Data to process: Begin
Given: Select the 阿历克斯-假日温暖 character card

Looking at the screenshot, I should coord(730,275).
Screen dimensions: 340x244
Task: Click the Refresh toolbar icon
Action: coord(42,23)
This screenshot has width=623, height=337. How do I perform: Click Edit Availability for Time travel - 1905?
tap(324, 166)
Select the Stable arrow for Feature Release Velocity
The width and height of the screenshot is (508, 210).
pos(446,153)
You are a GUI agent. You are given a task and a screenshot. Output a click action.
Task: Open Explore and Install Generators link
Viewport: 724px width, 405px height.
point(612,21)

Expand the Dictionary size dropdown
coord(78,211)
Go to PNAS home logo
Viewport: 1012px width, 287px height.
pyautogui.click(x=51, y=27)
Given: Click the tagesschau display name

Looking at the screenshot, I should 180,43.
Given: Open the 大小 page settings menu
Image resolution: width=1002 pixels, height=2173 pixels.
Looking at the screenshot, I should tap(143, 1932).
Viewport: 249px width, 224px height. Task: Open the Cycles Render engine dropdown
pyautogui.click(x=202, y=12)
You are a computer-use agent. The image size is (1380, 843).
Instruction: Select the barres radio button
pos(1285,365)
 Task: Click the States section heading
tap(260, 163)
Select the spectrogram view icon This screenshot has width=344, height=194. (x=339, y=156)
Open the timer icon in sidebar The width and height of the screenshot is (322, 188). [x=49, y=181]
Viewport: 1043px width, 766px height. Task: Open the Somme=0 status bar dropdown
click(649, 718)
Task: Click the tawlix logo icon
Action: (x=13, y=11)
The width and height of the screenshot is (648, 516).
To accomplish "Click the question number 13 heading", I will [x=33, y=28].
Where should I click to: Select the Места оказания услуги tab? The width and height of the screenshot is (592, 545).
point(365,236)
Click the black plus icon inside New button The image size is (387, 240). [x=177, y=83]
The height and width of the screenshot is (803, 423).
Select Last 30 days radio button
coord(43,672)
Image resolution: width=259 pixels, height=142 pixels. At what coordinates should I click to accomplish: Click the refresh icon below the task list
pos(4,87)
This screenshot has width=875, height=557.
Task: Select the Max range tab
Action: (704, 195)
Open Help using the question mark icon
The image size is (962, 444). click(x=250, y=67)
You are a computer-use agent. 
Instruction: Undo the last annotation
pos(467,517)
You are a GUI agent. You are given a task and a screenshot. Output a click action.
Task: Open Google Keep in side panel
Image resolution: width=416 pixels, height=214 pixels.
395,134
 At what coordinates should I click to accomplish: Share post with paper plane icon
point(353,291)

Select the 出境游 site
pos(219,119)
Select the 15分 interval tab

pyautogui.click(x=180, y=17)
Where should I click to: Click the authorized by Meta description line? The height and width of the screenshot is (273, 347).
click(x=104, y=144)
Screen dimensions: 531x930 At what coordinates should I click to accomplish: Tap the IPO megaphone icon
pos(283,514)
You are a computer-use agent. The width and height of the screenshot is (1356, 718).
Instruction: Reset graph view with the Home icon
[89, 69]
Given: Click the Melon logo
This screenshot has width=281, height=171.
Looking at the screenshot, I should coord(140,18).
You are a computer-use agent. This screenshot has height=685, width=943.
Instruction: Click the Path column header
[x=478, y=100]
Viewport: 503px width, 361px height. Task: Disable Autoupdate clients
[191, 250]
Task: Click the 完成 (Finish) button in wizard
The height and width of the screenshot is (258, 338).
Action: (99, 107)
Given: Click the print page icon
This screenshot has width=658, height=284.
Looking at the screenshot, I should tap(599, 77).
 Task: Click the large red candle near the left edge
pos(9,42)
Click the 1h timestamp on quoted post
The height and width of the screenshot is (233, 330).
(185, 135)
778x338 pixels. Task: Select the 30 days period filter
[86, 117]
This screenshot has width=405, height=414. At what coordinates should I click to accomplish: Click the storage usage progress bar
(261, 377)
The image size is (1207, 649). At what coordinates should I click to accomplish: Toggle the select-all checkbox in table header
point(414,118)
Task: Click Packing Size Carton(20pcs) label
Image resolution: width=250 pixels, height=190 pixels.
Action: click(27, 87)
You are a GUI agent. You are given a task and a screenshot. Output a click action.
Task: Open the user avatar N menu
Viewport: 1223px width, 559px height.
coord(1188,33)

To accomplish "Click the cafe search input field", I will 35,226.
Data to process: End
Work request => Print each line above exactly as it stands.

Completed exercise =>
Given: Select the 阿历克斯-假日温暖 character card

Looking at the screenshot, I should coord(730,275).
Screen dimensions: 340x244
Task: Click the Refresh toolbar icon
Action: coord(42,23)
This screenshot has width=623, height=337. How do I perform: Click Edit Availability for Time travel - 1905?
tap(324, 166)
Select the Stable arrow for Feature Release Velocity
The width and height of the screenshot is (508, 210).
pos(446,153)
You are a GUI agent. You are given a task and a screenshot. Output a click action.
Task: Open Explore and Install Generators link
Viewport: 724px width, 405px height.
point(612,21)

Expand the Dictionary size dropdown
coord(78,211)
Go to PNAS home logo
Viewport: 1012px width, 287px height.
pyautogui.click(x=51, y=27)
Given: Click the tagesschau display name

Looking at the screenshot, I should 180,43.
Given: Open the 大小 page settings menu
Image resolution: width=1002 pixels, height=2173 pixels.
Looking at the screenshot, I should tap(143, 1932).
Viewport: 249px width, 224px height. Task: Open the Cycles Render engine dropdown
pyautogui.click(x=202, y=12)
You are a computer-use agent. The image size is (1380, 843).
Instruction: Select the barres radio button
pos(1285,365)
 Task: Click the States section heading
tap(260, 163)
Select the spectrogram view icon This screenshot has width=344, height=194. (x=339, y=156)
Open the timer icon in sidebar The width and height of the screenshot is (322, 188). [x=49, y=181]
Viewport: 1043px width, 766px height. Task: Open the Somme=0 status bar dropdown
click(649, 718)
Task: Click the tawlix logo icon
Action: (x=13, y=11)
The width and height of the screenshot is (648, 516).
To accomplish "Click the question number 13 heading", I will [x=33, y=28].
Where should I click to: Select the Места оказания услуги tab? The width and height of the screenshot is (592, 545).
point(365,236)
Click the black plus icon inside New button The image size is (387, 240). [x=177, y=83]
The height and width of the screenshot is (803, 423).
Select Last 30 days radio button
coord(43,672)
Image resolution: width=259 pixels, height=142 pixels. At what coordinates should I click to accomplish: Click the refresh icon below the task list
pos(4,87)
This screenshot has width=875, height=557.
Task: Select the Max range tab
Action: (704, 195)
Open Help using the question mark icon
The image size is (962, 444). click(x=250, y=67)
You are a computer-use agent. 
Instruction: Undo the last annotation
pos(467,517)
You are a GUI agent. You are given a task and a screenshot. Output a click action.
Task: Open Google Keep in side panel
Image resolution: width=416 pixels, height=214 pixels.
395,134
 At what coordinates should I click to accomplish: Share post with paper plane icon
point(353,291)

Select the 出境游 site
pos(219,119)
Select the 15分 interval tab

pyautogui.click(x=180, y=17)
Where should I click to: Click the authorized by Meta description line? The height and width of the screenshot is (273, 347).
click(x=104, y=144)
Screen dimensions: 531x930 At what coordinates should I click to accomplish: Tap the IPO megaphone icon
pos(283,514)
You are a computer-use agent. The width and height of the screenshot is (1356, 718).
Instruction: Reset graph view with the Home icon
[89, 69]
Given: Click the Melon logo
This screenshot has width=281, height=171.
Looking at the screenshot, I should coord(140,18).
You are a computer-use agent. This screenshot has height=685, width=943.
Instruction: Click the Path column header
[x=478, y=100]
Viewport: 503px width, 361px height. Task: Disable Autoupdate clients
[191, 250]
Task: Click the 完成 (Finish) button in wizard
The height and width of the screenshot is (258, 338).
Action: (99, 107)
Given: Click the print page icon
This screenshot has width=658, height=284.
Looking at the screenshot, I should tap(599, 77).
 Task: Click the large red candle near the left edge
pos(9,42)
Click the 1h timestamp on quoted post
The height and width of the screenshot is (233, 330).
(185, 135)
778x338 pixels. Task: Select the 30 days period filter
[86, 117]
This screenshot has width=405, height=414. At what coordinates should I click to accomplish: Click the storage usage progress bar
(261, 377)
The image size is (1207, 649). At what coordinates should I click to accomplish: Toggle the select-all checkbox in table header
point(414,118)
Task: Click Packing Size Carton(20pcs) label
Image resolution: width=250 pixels, height=190 pixels.
Action: click(27, 87)
You are a GUI agent. You are given a task and a screenshot. Output a click action.
Task: Open the user avatar N menu
Viewport: 1223px width, 559px height.
coord(1188,33)

To accomplish "Click the cafe search input field", I will 35,226.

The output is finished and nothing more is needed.